For the word "Pinterest", tally the lines of the data that contain it and give the tally alone.
----------------------------------------
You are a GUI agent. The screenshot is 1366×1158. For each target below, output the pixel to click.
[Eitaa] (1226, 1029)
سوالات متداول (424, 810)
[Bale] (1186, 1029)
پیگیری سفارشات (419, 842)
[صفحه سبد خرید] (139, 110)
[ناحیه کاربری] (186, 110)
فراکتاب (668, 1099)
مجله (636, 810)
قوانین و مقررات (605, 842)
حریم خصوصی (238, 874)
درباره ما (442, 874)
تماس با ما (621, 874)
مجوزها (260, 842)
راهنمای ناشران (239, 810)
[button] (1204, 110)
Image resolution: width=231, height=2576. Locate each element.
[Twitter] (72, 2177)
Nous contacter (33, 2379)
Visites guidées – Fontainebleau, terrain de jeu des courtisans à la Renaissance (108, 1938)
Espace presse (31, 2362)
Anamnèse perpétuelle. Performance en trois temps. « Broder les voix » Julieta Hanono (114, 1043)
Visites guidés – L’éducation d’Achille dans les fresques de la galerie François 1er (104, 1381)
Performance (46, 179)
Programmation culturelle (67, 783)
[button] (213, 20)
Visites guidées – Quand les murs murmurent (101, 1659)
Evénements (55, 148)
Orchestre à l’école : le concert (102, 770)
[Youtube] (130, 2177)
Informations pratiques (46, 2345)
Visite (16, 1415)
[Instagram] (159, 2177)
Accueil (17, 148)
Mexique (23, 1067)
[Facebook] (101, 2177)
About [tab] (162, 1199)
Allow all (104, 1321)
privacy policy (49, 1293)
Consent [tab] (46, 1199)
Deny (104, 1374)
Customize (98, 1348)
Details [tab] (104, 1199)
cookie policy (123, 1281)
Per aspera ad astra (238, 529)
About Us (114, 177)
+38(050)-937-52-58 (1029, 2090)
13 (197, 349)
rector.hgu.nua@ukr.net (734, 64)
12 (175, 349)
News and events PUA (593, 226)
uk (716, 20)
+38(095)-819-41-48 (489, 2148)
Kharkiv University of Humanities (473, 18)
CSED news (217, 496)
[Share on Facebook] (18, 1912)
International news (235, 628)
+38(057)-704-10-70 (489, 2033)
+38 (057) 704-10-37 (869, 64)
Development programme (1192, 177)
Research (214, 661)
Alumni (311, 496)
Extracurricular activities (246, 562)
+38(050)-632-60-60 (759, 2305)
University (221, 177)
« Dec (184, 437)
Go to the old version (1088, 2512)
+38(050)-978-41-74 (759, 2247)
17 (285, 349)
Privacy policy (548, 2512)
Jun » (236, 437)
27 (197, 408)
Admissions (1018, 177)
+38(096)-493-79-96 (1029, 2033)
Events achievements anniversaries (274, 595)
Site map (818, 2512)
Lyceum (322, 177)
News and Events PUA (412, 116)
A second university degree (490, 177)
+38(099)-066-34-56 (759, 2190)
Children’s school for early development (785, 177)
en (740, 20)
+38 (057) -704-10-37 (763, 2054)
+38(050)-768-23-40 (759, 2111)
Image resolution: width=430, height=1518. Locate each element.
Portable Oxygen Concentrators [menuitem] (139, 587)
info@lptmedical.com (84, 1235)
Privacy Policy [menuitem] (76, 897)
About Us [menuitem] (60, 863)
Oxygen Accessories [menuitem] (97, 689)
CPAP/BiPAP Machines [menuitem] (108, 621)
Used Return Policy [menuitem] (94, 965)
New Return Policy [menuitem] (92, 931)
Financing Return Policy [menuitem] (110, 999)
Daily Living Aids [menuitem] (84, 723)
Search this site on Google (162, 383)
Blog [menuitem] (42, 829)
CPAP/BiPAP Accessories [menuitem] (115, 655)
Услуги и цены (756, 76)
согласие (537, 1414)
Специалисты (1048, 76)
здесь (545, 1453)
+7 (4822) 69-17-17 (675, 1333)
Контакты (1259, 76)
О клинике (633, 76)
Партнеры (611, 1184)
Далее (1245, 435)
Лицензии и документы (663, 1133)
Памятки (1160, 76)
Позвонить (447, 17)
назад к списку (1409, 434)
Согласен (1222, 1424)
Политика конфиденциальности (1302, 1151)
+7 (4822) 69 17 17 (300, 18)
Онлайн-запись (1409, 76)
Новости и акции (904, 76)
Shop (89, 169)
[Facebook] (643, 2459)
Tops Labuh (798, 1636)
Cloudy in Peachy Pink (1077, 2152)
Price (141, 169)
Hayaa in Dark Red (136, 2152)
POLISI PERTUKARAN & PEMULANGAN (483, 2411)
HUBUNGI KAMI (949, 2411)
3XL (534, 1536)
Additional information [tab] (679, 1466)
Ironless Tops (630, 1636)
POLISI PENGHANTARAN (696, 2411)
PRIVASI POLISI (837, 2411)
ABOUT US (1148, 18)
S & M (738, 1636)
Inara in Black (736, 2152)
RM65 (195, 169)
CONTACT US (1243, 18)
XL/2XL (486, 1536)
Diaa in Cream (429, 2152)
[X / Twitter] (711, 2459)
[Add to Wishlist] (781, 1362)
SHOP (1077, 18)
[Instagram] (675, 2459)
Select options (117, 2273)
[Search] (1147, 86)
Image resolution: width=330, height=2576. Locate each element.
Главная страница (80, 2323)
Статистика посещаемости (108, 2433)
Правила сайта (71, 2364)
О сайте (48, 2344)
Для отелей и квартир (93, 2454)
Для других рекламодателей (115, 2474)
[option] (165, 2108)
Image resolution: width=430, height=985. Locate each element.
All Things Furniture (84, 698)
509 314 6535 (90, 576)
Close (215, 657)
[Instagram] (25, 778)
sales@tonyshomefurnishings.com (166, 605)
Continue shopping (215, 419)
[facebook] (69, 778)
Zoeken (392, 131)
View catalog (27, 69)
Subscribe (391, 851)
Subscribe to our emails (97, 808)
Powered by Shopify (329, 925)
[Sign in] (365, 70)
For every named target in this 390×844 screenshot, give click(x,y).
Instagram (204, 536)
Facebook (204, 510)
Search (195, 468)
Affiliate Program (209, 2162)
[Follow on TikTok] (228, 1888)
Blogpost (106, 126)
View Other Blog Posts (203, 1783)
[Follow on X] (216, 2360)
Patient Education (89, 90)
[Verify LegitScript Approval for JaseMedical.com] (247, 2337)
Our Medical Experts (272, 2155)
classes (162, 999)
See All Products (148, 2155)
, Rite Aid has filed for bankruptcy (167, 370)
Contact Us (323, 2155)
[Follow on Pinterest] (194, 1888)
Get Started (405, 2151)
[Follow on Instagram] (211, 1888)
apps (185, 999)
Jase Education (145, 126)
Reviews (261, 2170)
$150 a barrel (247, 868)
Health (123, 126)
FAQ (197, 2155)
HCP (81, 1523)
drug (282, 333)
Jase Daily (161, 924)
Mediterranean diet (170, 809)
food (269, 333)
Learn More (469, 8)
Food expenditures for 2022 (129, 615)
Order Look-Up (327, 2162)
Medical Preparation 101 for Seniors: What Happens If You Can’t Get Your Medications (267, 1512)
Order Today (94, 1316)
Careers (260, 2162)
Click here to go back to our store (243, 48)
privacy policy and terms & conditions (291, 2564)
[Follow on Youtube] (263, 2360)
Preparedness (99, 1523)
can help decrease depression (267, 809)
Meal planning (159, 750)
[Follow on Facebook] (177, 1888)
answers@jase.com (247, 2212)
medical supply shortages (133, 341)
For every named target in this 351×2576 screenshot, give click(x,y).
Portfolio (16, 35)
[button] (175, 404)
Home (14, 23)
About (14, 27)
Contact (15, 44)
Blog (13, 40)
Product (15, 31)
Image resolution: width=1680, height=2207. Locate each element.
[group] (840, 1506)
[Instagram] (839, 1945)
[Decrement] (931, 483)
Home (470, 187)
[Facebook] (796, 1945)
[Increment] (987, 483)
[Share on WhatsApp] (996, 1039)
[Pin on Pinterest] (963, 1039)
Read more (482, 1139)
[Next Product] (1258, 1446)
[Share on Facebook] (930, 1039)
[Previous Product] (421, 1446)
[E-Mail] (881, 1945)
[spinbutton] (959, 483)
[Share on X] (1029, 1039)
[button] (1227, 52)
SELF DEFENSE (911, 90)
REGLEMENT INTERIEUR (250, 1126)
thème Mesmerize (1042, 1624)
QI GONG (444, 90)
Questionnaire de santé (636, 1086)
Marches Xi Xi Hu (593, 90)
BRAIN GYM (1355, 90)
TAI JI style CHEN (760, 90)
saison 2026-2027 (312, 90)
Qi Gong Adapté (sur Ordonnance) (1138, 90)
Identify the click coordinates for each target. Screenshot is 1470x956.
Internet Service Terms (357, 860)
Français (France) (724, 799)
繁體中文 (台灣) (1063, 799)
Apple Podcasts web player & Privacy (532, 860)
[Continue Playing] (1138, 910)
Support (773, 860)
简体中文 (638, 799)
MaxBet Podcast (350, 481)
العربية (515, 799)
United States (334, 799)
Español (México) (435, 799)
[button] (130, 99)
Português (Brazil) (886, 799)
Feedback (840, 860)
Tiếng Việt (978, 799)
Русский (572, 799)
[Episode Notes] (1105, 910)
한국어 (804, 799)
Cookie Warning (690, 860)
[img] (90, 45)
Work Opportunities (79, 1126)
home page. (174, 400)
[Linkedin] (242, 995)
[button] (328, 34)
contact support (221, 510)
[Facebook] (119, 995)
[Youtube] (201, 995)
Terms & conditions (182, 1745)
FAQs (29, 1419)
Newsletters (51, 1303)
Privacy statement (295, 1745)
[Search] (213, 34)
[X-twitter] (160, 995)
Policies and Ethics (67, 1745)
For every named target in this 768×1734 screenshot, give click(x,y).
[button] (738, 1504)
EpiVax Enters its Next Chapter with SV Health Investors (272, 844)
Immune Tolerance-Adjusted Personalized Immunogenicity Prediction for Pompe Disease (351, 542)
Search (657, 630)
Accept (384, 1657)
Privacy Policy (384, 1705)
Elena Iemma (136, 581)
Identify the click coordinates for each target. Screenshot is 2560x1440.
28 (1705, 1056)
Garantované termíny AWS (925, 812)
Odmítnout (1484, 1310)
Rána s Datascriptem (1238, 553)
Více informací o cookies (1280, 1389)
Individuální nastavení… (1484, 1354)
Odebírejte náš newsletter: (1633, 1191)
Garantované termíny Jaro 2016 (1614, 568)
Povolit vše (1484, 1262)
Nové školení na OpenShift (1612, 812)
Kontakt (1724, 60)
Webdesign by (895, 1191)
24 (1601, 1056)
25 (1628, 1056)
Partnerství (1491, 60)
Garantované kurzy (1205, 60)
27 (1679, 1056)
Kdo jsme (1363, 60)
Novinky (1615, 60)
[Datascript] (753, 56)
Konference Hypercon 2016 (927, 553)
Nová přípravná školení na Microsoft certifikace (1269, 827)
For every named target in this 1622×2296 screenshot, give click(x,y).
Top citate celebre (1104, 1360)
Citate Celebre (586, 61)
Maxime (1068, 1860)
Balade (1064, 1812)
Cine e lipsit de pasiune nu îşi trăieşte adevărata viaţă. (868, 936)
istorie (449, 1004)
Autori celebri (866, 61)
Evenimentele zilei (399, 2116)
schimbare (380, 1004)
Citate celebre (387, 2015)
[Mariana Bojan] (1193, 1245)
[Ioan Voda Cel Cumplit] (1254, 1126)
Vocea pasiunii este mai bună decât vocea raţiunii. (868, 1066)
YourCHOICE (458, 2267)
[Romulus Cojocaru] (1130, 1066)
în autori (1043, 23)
----------------------------------------
→ **Written solution**
2